UNITED NATIONS — At a recent conference here sponsored by the Republic of Belarus on the global problem of sexual slavery, two high-ranking officials from Belarus spoke to the World about the responsibility of the mass media in the fight against sex trafficking.
The U.S. government estimates that about 20,000 people, mainly young girls and women, are trafficked into the United States each year. Unlike prostitutes seeking earnings, the victims are unpaid captives under the total control of their owners. Some are baited into slavery by promises of well-paying jobs, while others are abducted. Still others are sold to traffickers by desperately poor families.
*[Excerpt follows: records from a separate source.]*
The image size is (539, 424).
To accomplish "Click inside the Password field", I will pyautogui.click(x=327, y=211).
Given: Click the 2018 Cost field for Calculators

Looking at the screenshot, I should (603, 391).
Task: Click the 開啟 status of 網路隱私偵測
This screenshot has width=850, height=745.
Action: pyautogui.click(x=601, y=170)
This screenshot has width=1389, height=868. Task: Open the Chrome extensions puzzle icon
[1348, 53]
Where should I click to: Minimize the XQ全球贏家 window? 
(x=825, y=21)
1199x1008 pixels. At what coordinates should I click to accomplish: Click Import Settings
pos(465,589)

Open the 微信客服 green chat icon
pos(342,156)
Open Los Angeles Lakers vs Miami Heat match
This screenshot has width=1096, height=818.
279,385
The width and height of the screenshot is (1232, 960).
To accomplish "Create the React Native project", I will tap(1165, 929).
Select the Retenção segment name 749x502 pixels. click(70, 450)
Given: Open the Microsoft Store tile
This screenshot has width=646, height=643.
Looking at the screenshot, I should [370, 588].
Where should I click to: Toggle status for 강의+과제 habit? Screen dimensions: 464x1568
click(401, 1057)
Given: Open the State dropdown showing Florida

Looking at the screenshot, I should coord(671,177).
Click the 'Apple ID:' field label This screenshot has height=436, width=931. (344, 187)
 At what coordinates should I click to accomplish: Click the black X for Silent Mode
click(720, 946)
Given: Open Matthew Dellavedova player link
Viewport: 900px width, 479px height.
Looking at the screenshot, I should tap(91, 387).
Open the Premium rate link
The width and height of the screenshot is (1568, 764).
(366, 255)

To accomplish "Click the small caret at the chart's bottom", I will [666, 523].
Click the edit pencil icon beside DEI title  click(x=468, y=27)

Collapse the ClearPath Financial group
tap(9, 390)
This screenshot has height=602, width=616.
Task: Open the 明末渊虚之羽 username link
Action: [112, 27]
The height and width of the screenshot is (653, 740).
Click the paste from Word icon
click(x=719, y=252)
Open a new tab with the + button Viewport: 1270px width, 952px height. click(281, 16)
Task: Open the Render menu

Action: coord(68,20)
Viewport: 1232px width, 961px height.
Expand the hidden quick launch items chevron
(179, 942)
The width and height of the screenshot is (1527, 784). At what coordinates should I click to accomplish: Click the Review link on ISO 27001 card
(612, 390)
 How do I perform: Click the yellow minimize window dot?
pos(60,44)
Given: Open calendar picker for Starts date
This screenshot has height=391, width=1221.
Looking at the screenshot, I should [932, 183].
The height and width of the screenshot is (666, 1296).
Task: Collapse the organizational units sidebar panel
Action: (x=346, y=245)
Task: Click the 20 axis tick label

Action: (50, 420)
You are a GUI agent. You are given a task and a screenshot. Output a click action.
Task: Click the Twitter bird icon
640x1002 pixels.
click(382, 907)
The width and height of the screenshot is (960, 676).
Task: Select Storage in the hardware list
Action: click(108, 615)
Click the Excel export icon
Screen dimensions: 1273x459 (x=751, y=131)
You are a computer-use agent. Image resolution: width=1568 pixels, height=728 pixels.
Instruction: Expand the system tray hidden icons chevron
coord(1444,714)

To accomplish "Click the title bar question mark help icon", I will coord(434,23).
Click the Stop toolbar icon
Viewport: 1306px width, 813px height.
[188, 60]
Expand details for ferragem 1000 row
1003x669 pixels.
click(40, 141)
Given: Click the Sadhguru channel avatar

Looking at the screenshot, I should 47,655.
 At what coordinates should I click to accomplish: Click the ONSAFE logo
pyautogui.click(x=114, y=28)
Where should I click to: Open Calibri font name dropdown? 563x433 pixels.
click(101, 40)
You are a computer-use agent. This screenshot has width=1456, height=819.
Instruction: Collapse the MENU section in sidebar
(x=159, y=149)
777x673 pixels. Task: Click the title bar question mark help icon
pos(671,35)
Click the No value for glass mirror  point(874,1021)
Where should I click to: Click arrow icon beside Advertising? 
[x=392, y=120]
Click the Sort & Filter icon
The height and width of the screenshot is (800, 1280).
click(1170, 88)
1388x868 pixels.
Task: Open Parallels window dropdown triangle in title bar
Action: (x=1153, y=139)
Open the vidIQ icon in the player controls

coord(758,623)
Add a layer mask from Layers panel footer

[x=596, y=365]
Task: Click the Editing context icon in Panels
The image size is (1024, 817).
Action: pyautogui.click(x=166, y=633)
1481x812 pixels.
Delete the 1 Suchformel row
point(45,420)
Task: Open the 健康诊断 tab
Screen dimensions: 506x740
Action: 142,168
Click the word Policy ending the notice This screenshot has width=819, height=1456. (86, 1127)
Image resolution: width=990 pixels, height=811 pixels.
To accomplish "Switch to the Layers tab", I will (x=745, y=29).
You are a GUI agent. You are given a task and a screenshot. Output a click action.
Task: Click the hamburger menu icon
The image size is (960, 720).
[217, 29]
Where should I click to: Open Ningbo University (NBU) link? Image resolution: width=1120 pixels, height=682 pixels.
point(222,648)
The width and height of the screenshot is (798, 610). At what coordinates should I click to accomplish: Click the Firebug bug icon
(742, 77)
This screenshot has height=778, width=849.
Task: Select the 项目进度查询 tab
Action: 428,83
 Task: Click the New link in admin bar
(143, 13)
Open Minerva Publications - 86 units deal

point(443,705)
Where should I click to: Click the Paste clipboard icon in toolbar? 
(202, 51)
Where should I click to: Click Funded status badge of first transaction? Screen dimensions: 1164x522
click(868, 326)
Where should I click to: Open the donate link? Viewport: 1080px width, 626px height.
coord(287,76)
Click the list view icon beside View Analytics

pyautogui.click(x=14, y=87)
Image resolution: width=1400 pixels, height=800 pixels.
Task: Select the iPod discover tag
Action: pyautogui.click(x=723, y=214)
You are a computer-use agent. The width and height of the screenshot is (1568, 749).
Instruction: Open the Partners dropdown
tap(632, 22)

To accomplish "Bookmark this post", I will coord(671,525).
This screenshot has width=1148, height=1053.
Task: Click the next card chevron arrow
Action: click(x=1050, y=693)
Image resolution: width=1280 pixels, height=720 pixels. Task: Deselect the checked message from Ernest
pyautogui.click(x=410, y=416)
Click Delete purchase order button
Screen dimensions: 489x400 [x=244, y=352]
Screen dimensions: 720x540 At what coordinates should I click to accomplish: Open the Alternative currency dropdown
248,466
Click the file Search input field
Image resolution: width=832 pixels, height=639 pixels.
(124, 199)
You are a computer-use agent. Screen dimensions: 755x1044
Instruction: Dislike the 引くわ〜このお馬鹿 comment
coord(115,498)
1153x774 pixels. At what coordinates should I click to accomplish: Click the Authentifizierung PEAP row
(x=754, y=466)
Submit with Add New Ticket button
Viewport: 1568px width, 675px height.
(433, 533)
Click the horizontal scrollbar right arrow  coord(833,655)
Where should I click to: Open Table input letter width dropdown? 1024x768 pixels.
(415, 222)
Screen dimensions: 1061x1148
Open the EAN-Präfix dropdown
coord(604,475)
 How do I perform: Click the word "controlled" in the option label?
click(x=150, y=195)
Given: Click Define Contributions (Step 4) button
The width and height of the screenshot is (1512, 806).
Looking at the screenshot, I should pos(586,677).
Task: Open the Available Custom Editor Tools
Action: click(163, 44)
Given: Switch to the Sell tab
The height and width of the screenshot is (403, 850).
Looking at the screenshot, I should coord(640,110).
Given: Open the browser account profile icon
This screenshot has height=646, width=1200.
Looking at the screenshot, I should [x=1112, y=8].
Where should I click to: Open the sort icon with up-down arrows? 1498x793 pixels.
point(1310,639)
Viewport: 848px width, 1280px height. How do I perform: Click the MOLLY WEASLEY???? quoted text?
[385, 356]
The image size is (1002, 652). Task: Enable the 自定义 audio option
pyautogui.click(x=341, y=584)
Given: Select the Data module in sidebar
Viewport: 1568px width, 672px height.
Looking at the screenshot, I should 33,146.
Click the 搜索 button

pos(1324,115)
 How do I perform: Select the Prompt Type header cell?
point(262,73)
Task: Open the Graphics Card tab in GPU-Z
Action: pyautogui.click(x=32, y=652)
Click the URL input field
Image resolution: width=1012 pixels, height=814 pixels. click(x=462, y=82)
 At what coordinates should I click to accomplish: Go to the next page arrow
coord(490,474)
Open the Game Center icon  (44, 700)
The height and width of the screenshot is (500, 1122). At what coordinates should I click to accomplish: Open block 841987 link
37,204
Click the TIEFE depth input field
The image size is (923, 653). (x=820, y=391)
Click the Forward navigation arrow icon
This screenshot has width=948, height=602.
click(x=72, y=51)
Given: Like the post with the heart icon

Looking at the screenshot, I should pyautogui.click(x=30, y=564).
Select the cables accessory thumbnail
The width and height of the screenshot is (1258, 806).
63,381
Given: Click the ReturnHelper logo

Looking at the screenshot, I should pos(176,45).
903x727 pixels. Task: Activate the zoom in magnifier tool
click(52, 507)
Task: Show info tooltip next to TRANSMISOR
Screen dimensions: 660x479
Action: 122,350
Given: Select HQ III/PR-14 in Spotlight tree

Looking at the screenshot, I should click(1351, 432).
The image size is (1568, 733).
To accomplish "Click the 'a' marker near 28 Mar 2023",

The problem is truly global in scope. Belarus Interior Minister Vladimir Naumov said it involves countries of origin like Belarus, where the victims are found; countries of interim transit; and countries of destination, where the victims end up.
The media in countries of origin should fight trafficking, Naumov said, by alerting potential victims of the dangers they face. Traffickers lure potential victims by “offering extremely good conditions when people want to get a job somewhere abroad, or [by telling] girls or women that somewhere in the world they can simply earn a lot of money.” The media has a duty to expose their likely fate, he said.
The mass media in countries of destination, he said, should fight trafficking by bringing public attention to the fact that “if in some particular country somebody is making a lot of money or getting some kick out of it, in another country this causes nothing but grief.”
Natalya Petkevich, deputy head of the presidential administration in Belarus, told the World that even after sex slaves escape their situation, they are often stigmatized.
“Let us be frank,” she said. “People in a society can take different attitudes and view differently women who have become victims of human trafficking.” She underscored the importance of education, and the role of the mass media in particular, in removing such stigmas.
Unfortunately, Petkevich observed, the media not only ignore their role in fighting sex trafficking, but often end up promoting it through the advertising columns of profit-oriented newspapers.
In countries of origin, the main announcements of jobs or study somewhere appear in such papers, while in destination countries, certain newspapers help line their pockets by advertising sex-trafficked women, she said.
Bolstering Petkevich’s remarks, the U.S. Department of Justice reports that ads featuring specific ethnicities, like those that appear in the pages of the Village Voice and other U.S. newspapers, are often placed by sex traffickers. The Voice alone currently generates about $80,000 per month through “adult” advertising.